The focal point of this course is the globalizing city and the changes associated with urban restructuring. Its aim is a complex understanding of the contemporary urban condition, its method is the historicization of current urban change. The class starts with the construction of the modern city and the main elements of urban life and culminates in the analysis of various models of contemporary urban transformations textured by global capitalism. There is an overall emphasis on divisions in the urban project, the uneven production of space, the politics and inequalities of city-building and –dwelling, and the differential rights to the city.
Parallel to these themes and emphases runs the introduction of the conceptual staples of urban studies from a critical perspective interrogating the biases of urban theory, which has privileged the modern European city. The course is therefore comparative temporally, spatially and conceptually. There is no prerequisite for the class but you are expected to have some background in the social sciences and a willingness to read and think beyond your discipline.

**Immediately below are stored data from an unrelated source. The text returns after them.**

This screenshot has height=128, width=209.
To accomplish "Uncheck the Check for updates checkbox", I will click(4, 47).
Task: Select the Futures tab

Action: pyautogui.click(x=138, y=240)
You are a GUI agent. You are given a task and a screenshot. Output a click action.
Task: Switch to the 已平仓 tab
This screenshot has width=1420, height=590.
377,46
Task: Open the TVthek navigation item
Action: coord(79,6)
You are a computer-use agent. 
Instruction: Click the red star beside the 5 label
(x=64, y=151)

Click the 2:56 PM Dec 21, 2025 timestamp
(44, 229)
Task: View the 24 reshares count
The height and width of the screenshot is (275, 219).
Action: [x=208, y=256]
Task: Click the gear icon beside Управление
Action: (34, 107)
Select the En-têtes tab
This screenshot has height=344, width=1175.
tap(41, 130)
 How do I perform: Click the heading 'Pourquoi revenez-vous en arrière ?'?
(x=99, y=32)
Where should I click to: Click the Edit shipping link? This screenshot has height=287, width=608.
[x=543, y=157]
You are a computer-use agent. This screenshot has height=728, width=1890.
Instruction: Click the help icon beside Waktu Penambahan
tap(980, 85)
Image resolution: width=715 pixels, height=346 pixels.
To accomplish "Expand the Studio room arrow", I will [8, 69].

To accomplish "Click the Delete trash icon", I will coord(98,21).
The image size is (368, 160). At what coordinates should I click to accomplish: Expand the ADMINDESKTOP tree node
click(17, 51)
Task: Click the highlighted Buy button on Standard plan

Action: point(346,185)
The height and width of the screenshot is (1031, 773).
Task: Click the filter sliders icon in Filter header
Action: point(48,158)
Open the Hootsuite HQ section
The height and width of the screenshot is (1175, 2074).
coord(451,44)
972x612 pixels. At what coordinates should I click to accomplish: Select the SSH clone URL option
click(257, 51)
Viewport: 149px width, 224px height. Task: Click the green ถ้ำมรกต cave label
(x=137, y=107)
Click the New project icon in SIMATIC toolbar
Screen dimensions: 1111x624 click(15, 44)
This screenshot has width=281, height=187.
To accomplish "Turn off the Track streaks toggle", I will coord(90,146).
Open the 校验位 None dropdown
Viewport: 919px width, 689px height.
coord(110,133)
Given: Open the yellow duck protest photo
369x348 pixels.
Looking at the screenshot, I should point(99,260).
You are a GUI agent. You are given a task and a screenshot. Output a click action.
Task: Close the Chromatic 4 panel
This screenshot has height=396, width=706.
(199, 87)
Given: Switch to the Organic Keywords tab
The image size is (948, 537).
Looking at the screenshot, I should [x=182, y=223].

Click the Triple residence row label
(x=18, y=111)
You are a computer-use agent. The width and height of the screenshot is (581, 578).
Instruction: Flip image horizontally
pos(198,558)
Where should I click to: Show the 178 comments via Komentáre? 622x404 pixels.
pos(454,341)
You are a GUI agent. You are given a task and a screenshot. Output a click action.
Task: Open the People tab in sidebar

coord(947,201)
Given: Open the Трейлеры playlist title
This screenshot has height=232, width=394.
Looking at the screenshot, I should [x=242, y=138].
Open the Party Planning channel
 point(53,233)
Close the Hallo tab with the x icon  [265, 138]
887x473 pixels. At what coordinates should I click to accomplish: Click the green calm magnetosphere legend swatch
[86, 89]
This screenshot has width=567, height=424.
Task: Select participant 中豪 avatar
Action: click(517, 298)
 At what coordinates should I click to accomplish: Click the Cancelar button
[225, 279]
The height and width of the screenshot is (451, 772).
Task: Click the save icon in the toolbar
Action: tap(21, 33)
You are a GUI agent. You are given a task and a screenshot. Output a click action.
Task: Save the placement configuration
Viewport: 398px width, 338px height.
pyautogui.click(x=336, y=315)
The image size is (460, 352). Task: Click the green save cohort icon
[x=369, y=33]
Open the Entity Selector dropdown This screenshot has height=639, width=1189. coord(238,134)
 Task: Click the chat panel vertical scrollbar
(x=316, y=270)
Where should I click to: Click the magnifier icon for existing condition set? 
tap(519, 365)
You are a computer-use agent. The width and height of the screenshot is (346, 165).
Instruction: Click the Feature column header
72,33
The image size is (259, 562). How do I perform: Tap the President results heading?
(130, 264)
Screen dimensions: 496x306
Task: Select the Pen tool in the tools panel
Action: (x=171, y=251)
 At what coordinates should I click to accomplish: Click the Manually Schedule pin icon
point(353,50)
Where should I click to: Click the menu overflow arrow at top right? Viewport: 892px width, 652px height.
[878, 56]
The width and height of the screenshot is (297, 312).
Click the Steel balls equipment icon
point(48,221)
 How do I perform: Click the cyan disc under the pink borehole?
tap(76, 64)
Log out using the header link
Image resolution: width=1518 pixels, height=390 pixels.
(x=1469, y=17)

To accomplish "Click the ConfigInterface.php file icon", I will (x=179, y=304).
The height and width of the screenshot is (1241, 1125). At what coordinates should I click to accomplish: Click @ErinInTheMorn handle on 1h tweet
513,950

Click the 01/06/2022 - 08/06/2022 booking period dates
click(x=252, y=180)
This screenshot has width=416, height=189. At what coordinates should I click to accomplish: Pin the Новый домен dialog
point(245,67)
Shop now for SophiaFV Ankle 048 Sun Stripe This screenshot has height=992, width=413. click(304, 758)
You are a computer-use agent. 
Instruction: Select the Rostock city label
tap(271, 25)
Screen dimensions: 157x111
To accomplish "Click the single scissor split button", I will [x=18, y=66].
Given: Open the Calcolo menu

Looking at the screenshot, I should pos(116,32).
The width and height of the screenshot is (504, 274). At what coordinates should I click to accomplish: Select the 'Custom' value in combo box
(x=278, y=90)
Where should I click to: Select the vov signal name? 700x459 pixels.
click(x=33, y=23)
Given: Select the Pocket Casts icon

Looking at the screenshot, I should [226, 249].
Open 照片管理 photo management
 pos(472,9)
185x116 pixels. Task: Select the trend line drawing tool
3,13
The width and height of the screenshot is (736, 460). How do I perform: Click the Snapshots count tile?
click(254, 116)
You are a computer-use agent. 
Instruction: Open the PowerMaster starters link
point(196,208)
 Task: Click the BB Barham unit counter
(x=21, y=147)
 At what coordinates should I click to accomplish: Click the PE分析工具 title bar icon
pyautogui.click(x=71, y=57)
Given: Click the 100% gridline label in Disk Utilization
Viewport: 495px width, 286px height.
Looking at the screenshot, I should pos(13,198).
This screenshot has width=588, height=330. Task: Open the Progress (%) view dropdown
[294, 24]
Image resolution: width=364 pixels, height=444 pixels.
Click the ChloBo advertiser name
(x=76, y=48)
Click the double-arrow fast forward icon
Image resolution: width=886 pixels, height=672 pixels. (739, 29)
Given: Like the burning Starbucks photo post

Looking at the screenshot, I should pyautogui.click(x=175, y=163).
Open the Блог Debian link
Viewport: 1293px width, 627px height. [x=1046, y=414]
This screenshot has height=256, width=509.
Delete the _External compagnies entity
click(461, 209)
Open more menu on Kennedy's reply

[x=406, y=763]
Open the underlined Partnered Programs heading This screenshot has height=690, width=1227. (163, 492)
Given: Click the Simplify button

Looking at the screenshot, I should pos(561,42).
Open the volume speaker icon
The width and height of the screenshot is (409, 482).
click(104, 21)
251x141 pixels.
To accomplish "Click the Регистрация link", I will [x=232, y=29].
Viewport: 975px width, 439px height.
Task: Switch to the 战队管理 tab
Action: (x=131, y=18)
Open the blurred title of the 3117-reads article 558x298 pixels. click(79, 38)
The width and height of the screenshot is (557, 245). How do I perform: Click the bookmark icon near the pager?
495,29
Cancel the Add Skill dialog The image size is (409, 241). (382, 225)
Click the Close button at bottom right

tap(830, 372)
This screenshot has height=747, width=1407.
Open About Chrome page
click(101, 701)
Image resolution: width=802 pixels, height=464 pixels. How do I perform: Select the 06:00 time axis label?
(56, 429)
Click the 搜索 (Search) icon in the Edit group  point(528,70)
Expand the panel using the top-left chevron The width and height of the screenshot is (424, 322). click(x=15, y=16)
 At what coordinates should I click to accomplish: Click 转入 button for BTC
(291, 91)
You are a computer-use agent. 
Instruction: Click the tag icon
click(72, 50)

This is not a lecture course or a free-floating seminar; rather, a genre in-between—a seminar with structured summaries and background information provided by the instructor. Active and informed participation is essential and will count as part of your grade. Each of you will be asked to initiate a class discussion at least once, which should not be a mere summary of the readings but a problem-oriented analysis of the themes of the class, or a further explication of a theme of your choice (from among the topics of the week) that relies on additional sources. Depending on class size, it can also be a group project.